In [1]:
import pandas as pd
import numpy as np

import csv 
from sklearn.model_selection import KFold
from sklearn.metrics import accuracy_score
from collections import Counter
import fasttext
import re
from sklearn.metrics import precision_recall_fscore_support as score
from sklearn.metrics import accuracy_score

import warnings
warnings.filterwarnings("ignore")

#deep learning library
from keras.models import *
from keras.layers import *
from keras.callbacks import *

from tensorflow.keras.preprocessing.text import Tokenizer
import tensorflow as tf

random_state = 123

# Loading Data

In [2]:
df_train = pd.read_csv('train_data.csv')
df_test = pd.read_csv('test_data.csv')

In [3]:
train_data = df_train.copy()
test_data = df_test.copy()

In [4]:
train_data.drop(columns=['Unnamed: 0'],axis=1,inplace=True)
test_data.drop(columns=['Unnamed: 0'],axis=1,inplace=True)

In [5]:
#fasttext required
train_data['Cleaned_Review'] = train_data['Cleaned_Review'].astype(str)
test_data['Cleaned_Review'] = test_data['Cleaned_Review'].astype(str)

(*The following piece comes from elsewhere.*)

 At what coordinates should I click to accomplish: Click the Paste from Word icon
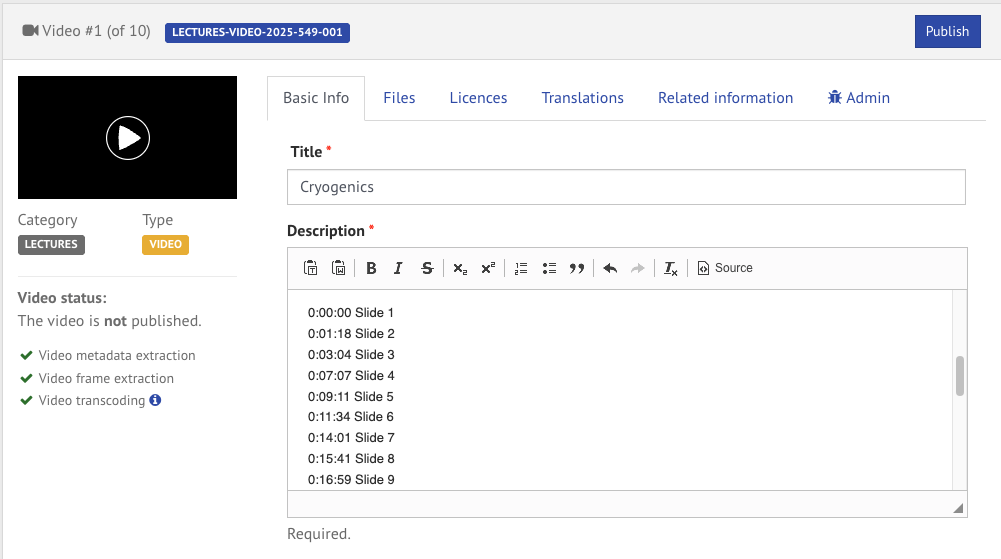pyautogui.click(x=338, y=268)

#fasttext required: change category to word type
train_data['Category'] = np.where((train_data['Category'] == 1),'Positive','Negative')
test_data['Category'] = np.where((test_data['Category'] == 1),'Positive','Negative')

#fasttext required: Prefixing each row of the category column with '__label__'
train_data['labels_text']= train_data.iloc[:, 2].apply(lambda x: '__label__' + x)
test_data['labels_text'] = test_data.iloc[:, 2].apply(lambda x: '__label__' + x)

# Training and Cross Validation

In [6]:
training_file = open('train.txt','w')
training_file.writelines(train_data.labels_text + '\n')
training_file.close()

In [16]:
def iteration_search(X, Y, Z, k, lr, ngram_type, epoch):

    results = []
    for lr_val in lr:
        for num_val in ngram_type:
            for epoch_val in epoch:  
               
                kf = KFold(n_splits=k, shuffle=True)
                fold_results = []
          
                for train_index, test_index in kf.split(X):

                    training_file = open('train_cv.txt','w')
                    training_file.writelines(Z[train_index] + '\n')
                    training_file.close()

                    model = fasttext.train_supervised('train_cv.txt',
                                          lr=lr_val,
                                          wordNgrams=num_val,
                                          epoch=epoch_val)

                    pred = model.predict(X[test_index].tolist())
                    pred = pd.Series(pred[0]).apply(lambda x: re.sub('__label__', '', x[0]))

                    fold_results.append(accuracy_score(Y[test_index], pred.values))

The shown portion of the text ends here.